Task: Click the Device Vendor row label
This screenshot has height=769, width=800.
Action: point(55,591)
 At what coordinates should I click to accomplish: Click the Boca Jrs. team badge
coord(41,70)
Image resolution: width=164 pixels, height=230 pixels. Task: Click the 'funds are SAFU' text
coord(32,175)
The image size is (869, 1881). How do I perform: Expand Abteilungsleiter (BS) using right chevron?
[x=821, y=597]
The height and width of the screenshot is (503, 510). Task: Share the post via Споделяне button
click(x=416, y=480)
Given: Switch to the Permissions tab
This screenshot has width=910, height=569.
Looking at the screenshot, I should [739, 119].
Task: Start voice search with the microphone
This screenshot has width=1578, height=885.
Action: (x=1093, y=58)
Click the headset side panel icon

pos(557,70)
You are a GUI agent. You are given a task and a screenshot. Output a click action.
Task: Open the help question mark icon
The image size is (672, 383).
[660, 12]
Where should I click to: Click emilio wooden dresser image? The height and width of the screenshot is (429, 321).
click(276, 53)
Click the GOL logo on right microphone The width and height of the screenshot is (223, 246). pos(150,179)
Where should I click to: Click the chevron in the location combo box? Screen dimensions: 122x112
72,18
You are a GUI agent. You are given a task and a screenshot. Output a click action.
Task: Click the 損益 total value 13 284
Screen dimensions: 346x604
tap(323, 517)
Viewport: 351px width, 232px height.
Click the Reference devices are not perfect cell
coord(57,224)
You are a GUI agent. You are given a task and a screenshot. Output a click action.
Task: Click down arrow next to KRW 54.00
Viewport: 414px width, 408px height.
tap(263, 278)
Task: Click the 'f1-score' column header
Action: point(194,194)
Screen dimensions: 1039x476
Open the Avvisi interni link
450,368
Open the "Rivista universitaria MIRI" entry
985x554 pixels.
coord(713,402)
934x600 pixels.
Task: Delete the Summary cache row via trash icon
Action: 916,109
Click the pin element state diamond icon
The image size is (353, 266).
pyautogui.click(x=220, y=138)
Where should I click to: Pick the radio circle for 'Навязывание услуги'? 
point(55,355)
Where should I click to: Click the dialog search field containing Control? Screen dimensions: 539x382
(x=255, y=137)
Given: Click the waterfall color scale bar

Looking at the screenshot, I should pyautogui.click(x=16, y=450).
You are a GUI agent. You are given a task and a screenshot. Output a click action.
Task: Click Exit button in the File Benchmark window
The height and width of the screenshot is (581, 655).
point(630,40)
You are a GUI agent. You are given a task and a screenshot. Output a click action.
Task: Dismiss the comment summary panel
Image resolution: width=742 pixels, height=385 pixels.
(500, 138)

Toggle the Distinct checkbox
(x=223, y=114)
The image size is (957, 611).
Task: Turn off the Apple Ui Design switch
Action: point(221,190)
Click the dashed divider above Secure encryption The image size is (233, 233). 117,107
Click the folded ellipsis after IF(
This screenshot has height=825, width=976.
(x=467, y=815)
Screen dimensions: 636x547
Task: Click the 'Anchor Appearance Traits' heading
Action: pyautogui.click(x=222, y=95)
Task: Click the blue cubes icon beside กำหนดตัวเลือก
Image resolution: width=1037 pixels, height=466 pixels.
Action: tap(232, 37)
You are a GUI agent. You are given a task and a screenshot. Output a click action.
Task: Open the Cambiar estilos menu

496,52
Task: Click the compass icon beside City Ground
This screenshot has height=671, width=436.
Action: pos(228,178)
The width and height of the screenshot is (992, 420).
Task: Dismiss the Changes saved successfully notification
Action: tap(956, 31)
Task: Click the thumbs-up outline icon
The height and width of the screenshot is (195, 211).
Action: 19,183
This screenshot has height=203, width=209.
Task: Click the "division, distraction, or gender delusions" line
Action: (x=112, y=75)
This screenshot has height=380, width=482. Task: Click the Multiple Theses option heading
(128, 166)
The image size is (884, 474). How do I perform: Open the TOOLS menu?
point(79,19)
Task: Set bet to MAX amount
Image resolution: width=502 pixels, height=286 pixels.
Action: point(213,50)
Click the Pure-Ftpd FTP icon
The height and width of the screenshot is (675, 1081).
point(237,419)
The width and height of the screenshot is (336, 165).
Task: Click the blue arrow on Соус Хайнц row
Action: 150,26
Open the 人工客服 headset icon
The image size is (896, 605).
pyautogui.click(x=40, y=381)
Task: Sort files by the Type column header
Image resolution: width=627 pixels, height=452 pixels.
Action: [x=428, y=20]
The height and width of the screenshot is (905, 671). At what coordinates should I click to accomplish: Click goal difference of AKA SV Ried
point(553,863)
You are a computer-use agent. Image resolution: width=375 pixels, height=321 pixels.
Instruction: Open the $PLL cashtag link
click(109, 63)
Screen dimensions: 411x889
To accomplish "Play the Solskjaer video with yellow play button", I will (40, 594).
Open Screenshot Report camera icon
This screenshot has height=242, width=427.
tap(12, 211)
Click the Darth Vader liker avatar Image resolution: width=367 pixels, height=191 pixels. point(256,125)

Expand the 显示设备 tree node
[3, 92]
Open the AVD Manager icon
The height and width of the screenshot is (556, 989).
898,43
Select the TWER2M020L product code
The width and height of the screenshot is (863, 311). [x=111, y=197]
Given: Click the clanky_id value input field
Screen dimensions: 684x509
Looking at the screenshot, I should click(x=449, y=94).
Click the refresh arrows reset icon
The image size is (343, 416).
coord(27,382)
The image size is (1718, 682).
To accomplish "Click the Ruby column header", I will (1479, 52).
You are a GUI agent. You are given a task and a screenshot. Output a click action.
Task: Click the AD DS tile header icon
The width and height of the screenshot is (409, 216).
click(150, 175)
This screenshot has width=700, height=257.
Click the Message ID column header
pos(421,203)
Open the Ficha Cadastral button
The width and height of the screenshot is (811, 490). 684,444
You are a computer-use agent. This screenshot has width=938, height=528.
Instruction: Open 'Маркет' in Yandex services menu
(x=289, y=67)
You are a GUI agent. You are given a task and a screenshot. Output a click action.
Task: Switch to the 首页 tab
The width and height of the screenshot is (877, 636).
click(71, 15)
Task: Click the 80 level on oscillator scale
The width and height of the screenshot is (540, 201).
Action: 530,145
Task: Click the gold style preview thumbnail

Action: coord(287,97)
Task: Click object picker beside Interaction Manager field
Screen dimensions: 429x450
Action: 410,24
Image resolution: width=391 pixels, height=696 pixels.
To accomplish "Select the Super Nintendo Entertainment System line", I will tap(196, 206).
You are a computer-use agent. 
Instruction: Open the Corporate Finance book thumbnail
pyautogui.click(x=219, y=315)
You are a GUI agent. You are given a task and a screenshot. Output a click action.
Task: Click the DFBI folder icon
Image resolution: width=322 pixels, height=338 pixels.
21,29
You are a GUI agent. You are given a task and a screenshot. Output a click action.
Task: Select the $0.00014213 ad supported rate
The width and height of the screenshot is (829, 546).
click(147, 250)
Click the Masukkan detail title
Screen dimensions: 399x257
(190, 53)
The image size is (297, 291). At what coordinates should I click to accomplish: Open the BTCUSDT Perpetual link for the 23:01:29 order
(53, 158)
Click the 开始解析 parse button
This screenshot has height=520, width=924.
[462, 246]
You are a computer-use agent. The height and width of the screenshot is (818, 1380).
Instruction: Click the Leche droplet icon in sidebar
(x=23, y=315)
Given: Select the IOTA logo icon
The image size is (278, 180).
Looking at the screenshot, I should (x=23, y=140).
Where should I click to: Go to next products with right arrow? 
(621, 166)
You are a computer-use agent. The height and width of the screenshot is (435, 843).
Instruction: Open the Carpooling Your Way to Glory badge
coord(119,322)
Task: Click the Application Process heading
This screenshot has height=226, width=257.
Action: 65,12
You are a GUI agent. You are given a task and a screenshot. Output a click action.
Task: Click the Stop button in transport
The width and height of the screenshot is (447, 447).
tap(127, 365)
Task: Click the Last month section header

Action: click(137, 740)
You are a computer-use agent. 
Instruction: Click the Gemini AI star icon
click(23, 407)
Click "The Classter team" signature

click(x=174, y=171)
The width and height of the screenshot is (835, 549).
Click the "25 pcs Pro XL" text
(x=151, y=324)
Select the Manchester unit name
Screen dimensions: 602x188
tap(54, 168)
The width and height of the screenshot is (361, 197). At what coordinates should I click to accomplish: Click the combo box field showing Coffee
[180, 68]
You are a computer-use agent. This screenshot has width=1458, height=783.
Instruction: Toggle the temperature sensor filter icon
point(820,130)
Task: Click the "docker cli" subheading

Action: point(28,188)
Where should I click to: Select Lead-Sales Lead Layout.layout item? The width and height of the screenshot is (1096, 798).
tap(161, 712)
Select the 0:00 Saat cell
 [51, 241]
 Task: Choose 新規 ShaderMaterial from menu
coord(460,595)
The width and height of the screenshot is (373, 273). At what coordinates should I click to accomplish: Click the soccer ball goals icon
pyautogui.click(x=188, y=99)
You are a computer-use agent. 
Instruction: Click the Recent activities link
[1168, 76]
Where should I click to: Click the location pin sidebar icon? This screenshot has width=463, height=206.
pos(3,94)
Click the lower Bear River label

::::

Copy out, from the listing above, every line that contains the string "will".

**Result below:**
To accomplish "Play the Solskjaer video with yellow play button", I will (40, 594).
To accomplish "Click the Ruby column header", I will (1479, 52).
To accomplish "Select the Super Nintendo Entertainment System line", I will tap(196, 206).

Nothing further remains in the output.